Sep 25, 2005 17:32
So I can't really be bothered updating, but I'm bored and I'm not going to do another one of those quizes I always do. Eech. Anyway, life has been (I don't care if I don't spell it right) comme ci comme ca. Although chemistry has been a bit boring. And Dr Holmes really does like the girls more, which I'm not complaning about, but I feel kinda sorry for jamie sometimes when he picks on him. Maths has actually been.. wait for it.. its been almost good. Thank god mrs frisher isn't anything like chisholm, I'd have had a nervous breakdown by now if he was. I can actually ask her stuff without getting all scared she's gonna shout at me and she's just.. generally one heck of a lot better. Geographys crap now. Ooh the gorbals trip. Actually pretty fun :D We got to play in the park and go to greigs. FUN. Considering some didn't get to go to the park. Gotta love mr williamson for appreciating that we are not all totally mature and still like to play in kids playparks :D
Hmmmmmm what else, ooh my whole uni plan thing. I've decided that I'm not going to take a gap year, cause I'll just get out of the disciplined routine and get all lazy. Well lazier than now. And it would be a lot harder cause I won't be able to get a job that requires a lot of brain power at 17, so my brain won't be in the whole working mode. But the whole prospect of being at uni next year is pretty scary. And no way in HELL am I staying at school another year. For many reason - some that can be explained and some that can't - I HATE school. And cannot wait to get out. But anyway, my dad and I were looking at courses, and the main contender so far is accountancy with business law, which has pretty low requirements considering, y'know, what it is. At least it would give me a wide randge of job opportunities. Although I did like the look of psychology with criminology, my dad doesn't want me to cause its not challenging enough. Hmm. A huge part of me wants to get out of glasgow and go to stirling or dundee or st andrews, but then, it might be hard to get a job so it'd be hard to get along. In that sense glasgow seems like a more sensible choice, but if there's going to be quite a lot of people in our year going there then.. I dunno. I wanna escape the year, but not everyone. *sigh*
I've decided not to do the whole UCAS thing within the school. My godmother who works at kelvinside deals with that kind of thing, and said she'd help me out. She also said that she knows hutchie aren't very organised with the uni thing, hence the dates for the final draft are earlier than the actual dates. Meh. And I really can't be bothered with all these meetings and (supposed) homework they give you at them. Like we haven't got enough already. I mean, bombarding us with homework on the first week, not exactly the way to do it. They could have at least gradually built up the homework, instead of lumping it all on and stressing people out. God I like to have a good rant about the school, but I'll stop now.
This is a really boring update, but I'm bored, and no one will listen. Just to clarify that.

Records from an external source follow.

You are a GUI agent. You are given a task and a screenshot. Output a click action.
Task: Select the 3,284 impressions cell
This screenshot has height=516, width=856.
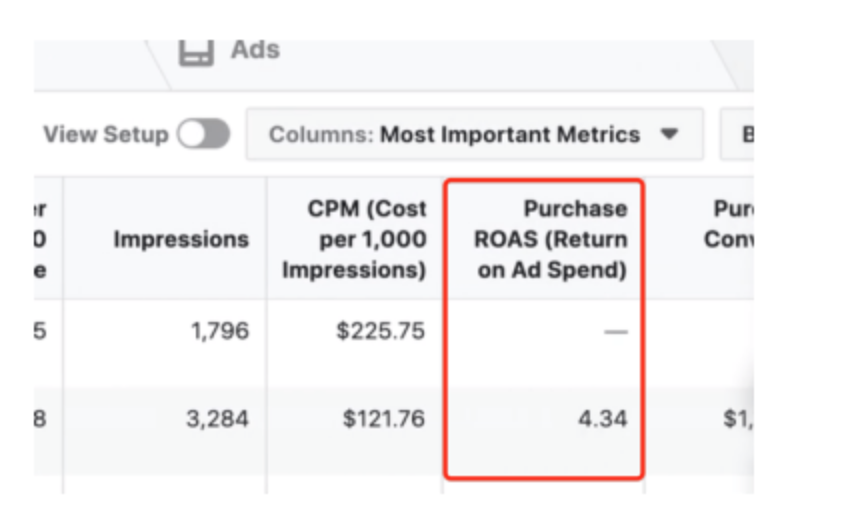point(220,418)
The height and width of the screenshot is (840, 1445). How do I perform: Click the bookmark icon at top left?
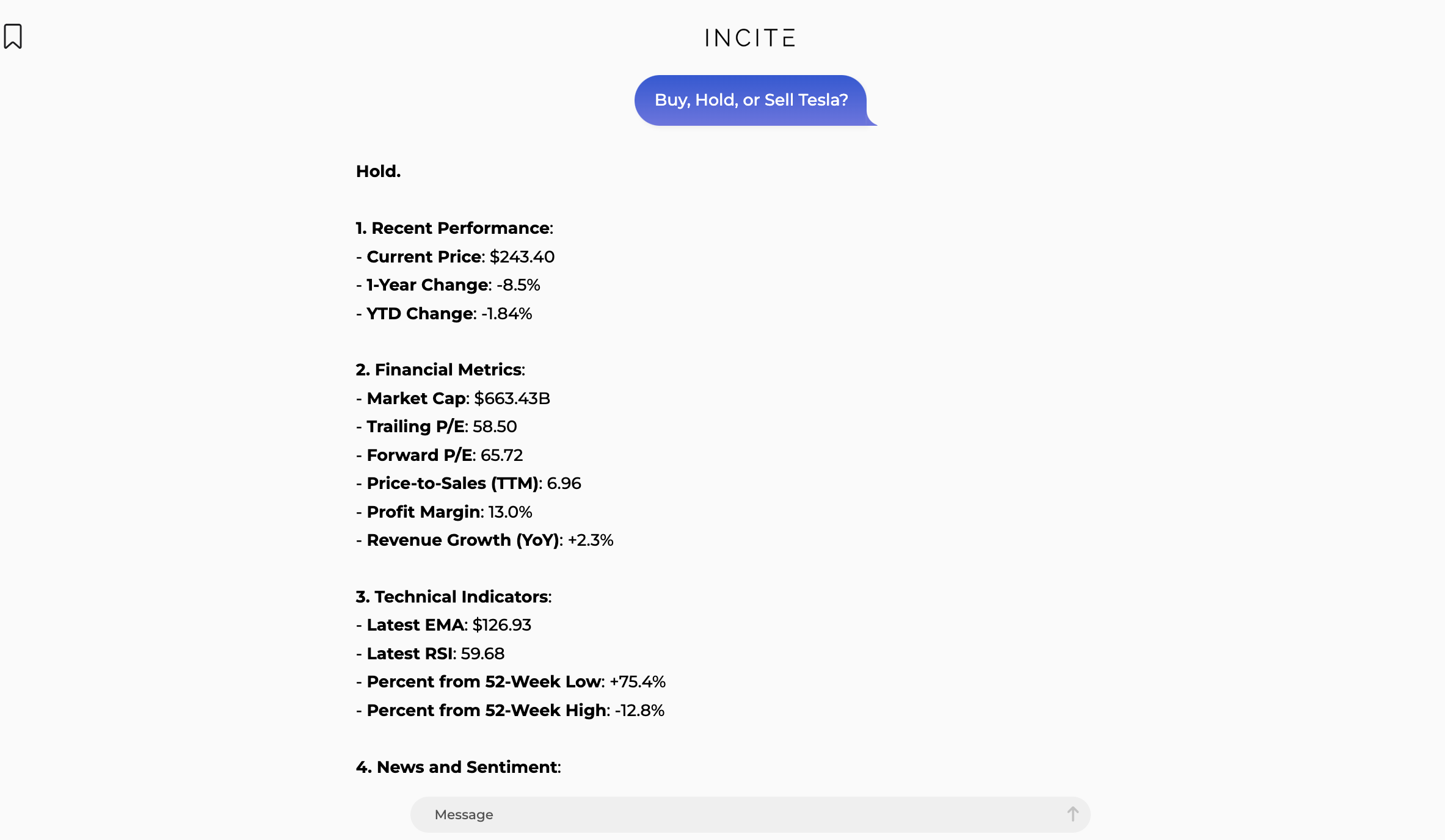[13, 36]
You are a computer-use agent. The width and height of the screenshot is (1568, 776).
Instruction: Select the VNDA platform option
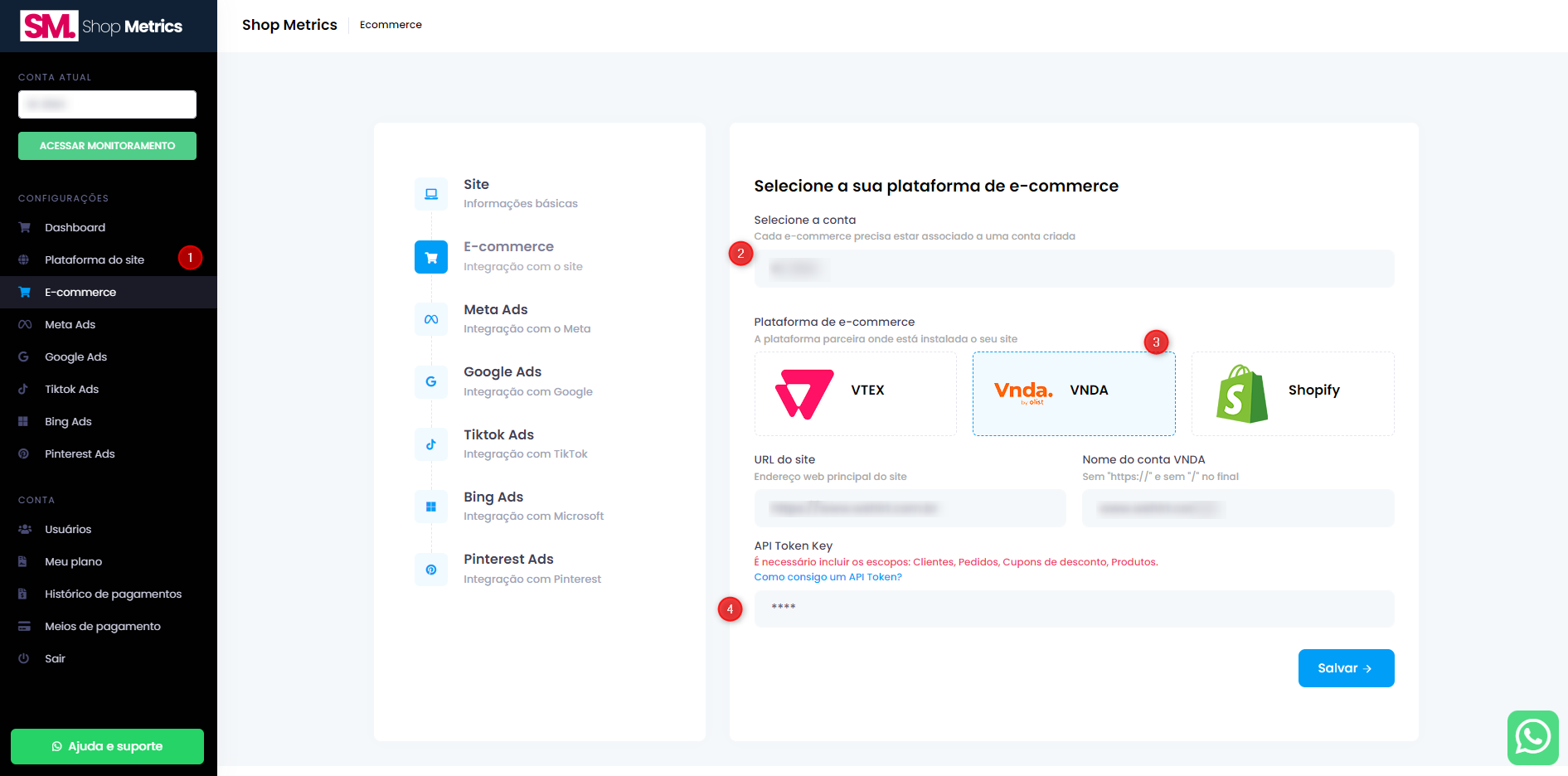(1074, 394)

Something I'm really loathing right now is attention seeking. Attention seekers. I could go on all day. Ok for some its ok, they may be naturally the centre of attention, but some people try too hard and just look like utter tits. Just when its so blatant, some people so desperate for attention.. GOD it drives me up the wall. Kills me inside.
can't be bothered typing anymore.
Toodles.
I am Jack's inflamed sense of rejection. Gap did not call back. In the words of lisa, bleh.
Oh yeah and sorry for any typos I can't be bothered checking.